For Milo, 62, the outdoors and gardening have few surprises — until this spring when berries started to sprout from blossoms on three potato vines in barrels behind his home in north Iola.
He was baffled.
“I’d never seen anything like it,” he said.
Nor had several veteran gardeners he asked.
“John Richards at the (Elm Creek) community garden had no idea what they were,” Milo said.
He got quizzical looks from Floyd Scheer and Don Yancey, whose thumbs are just a green as Milo’s.
“No one had any idea,” he said.
Carla Nemecek, Extension Service agent, was uncertain about the unusual growth and sent Milo to the Internet.
Mystery solved.
According to Wikipedia, “… some varieties produce small green fruits that resemble green cherry tomatoes, each containing up to 300 true seeds.
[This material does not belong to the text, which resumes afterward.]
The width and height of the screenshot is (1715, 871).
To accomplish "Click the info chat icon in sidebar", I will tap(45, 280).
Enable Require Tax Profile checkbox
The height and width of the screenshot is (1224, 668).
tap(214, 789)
Potato fruit contains large amounts of the toxic alkaloid solanine and is therefore unsuitable for consumption.”
Milo also learned that he could chop up the berries, soak them in water and seeds would separate and sink to the bottom after a day or two, a process he may try.
He found no explanation why three of seven plants in his barrel garden at home produced the fruit.
“I got a couple of Yukon potatoes from Sharon Sigg (Lady Bud Greenhouse) and cut them up into seven pieces,” Milo said. “I planted three pieces each in two barrels and one in a third barrel.”
Fruit appeared on one plant in each of the first two barrels and on the single plant in the third barrel.
ALONG WITH the fruit oddity, Milo’s potato plants are getting along very well.
The vines held in place by tomato cages are nearly 4 feet tall, which prompted some friends to suggest that the plant wouldn’t bear potatoes, or if they did the potatoes would be small.